/ / / /

Leader High Availability/Failover

To handle unexpected outages in on-prem Distributed deployments, Cribl Stream supports configuring standby Leaders for failover. In this High Availability (HA) scenario, if the primary Leader goes down, Collectors and Collector-based Sources can continue ingesting data without interruption.

For license tiers that support configuring backup Leaders, see Cribl Pricing.

How It Works

There is only ever one active Leader Node at one time. A standby Leader will become active only in the event of failover. In the configuration for all Leaders, you must specify the same failover volume – a shared Network File System (NFS) volume.

During the transition to a High Availability Leader setup, Cribl Stream automates the data migration process.
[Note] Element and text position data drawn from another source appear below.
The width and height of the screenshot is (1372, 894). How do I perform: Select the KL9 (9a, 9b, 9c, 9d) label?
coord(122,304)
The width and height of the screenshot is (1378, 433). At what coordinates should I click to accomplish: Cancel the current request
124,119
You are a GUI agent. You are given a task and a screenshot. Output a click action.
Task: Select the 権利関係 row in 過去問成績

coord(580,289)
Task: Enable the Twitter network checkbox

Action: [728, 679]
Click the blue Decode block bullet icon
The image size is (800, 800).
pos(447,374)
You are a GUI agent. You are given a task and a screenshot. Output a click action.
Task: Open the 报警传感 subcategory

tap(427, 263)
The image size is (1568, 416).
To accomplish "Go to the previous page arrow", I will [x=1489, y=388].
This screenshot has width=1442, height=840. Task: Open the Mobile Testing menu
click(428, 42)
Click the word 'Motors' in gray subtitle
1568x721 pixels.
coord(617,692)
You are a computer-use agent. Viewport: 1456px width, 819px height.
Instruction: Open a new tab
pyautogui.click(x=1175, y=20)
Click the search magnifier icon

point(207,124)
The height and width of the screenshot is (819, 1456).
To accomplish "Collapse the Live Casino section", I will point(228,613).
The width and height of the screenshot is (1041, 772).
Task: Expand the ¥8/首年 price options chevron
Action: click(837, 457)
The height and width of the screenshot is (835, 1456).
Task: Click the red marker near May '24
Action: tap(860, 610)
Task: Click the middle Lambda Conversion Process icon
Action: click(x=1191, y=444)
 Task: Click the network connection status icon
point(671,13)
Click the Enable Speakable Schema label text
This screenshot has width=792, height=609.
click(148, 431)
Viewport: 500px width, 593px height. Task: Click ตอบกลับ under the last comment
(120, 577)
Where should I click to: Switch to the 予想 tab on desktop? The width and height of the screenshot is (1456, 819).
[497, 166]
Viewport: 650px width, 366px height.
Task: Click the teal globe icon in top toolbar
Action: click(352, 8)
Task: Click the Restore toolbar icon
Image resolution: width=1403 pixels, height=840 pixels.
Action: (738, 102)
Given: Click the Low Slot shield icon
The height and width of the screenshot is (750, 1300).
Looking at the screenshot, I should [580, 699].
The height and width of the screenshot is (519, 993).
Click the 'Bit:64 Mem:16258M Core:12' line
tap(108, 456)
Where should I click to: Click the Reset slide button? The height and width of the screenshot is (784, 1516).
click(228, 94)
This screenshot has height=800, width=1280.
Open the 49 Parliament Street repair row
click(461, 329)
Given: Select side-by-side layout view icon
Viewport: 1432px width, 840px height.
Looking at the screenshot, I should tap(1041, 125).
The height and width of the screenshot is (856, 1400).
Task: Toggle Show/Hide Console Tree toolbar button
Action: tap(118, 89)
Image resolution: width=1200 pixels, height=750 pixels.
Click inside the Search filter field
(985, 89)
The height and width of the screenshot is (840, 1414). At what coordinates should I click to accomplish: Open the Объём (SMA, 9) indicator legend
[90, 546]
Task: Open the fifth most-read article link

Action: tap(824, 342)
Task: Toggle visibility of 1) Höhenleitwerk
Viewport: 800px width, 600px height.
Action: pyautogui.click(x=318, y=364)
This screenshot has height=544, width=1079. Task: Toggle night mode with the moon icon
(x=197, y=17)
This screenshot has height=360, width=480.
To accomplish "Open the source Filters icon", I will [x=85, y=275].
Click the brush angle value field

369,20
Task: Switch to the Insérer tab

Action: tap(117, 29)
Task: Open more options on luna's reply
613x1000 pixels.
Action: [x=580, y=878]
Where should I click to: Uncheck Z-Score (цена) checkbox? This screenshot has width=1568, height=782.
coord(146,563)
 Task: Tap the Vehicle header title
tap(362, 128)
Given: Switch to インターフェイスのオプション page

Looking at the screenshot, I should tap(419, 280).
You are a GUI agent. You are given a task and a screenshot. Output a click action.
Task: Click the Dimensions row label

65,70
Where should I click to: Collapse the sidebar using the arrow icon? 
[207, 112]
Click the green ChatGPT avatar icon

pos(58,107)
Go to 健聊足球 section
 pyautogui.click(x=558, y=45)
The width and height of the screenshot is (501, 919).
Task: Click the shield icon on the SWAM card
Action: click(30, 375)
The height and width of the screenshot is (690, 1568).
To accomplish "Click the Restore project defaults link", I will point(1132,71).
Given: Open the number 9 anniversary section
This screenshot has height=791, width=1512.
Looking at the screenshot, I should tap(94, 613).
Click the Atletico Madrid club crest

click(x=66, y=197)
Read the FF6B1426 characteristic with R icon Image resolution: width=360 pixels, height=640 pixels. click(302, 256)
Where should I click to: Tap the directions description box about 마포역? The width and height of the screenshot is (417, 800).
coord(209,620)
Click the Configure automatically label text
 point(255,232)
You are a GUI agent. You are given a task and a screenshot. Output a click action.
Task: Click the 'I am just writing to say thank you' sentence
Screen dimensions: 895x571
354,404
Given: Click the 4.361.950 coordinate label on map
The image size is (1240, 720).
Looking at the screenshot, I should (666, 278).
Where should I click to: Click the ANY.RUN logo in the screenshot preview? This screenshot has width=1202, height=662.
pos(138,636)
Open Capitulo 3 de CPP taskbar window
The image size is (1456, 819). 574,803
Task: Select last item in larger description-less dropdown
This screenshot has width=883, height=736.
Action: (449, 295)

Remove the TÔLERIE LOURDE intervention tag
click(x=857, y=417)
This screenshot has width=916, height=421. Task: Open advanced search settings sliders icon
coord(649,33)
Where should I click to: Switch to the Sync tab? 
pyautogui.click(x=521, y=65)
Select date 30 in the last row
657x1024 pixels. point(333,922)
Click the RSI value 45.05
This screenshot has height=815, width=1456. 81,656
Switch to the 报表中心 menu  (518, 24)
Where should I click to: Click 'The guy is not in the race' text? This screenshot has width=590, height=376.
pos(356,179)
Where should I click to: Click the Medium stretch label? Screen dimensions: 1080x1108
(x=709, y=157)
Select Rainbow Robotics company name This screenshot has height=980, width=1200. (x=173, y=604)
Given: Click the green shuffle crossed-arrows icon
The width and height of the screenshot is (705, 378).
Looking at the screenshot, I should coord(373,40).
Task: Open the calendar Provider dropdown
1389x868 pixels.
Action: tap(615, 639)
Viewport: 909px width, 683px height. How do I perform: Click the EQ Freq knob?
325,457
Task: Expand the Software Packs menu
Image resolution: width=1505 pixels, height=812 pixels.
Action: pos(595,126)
By configuring the failover: volume: /path/nfs setting in the YAML configuration (or UI), all necessary files are automatically copied to the specified failover directory.

If the primary Leader Node goes down:

Cribl Stream will recover by switching to a standby Leader.
The new Leader will have the same configs, state, and metrics as the previous Leader Node.
The Worker Nodes connect to the new Leader.

In versions older than Cribl Stream 4.7, it was possible for the primary and standby Leaders to be configured differently, potentially causing issues, especially around authentication and authorization.

Leader High Availability/Failover Design

Required Configuration

Before adding a standby Leader, ensure that you have the configuration outlined in this section.

Auth Tokens

All Leaders must have matching auth tokens. If you configure a custom Auth token, make sure that all Leaders have that same token.

In Cribl Stream, check and match these values at each Leader’s Settings > Global > Distributed Settings > Leader Settings > Auth token.
Or, from the filesystem, check and match all Leaders’ instance.yml > master section > authToken values.

See How to Secure the Auth Token for the Leader Node for information on changing your auth token and allowed characters.

NFS

On all Leader Nodes, use the latest version of the NFS client. NFSv4 is required.
Ensure that the NFS volume has at least 100 GB available disk space.
Ensure that the NFS volume’s IOPS (Input/Output Operations per Second) is ≥ 200. (Lower IOPS values can cause excessive latency.)
Ensure that ping/latency between the Leader Nodes and NFS is < 50 ms.

You can validate the NFS latency using a tool like ioping. Navigate to the NFS mount, and enter the following command:
ioping .
For details on this particular option, see the ioping docs.

NFS Mount Options

The Leader Node will access large numbers of files whenever you use the UI or deploy configurations to Cribl Stream Worker Nodes. When this happens, NFS’s default behavior is to synchronize access time updates for those files, often across multiple availability zones and/or regions. To avoid the problematic latency that this can introduce, Cribl recommends that you add one of the following NFS mount options:

relatime: Update the access time only if it is more than 24 hours ago, or if the file is being created or modified. This allows you to track general file usage without introducing significant latency in Cribl Stream. To do the same for folders, add the reldiratime option.
noatime: Never update the access time. (Cribl Stream does not need access times to be updated to operate correctly.) This is the most performant option – but you will be unable to see which files are being accessed. To do the same for folders, add the nodiratime option.

Load Balancers

Configure all Leaders behind a load balancer.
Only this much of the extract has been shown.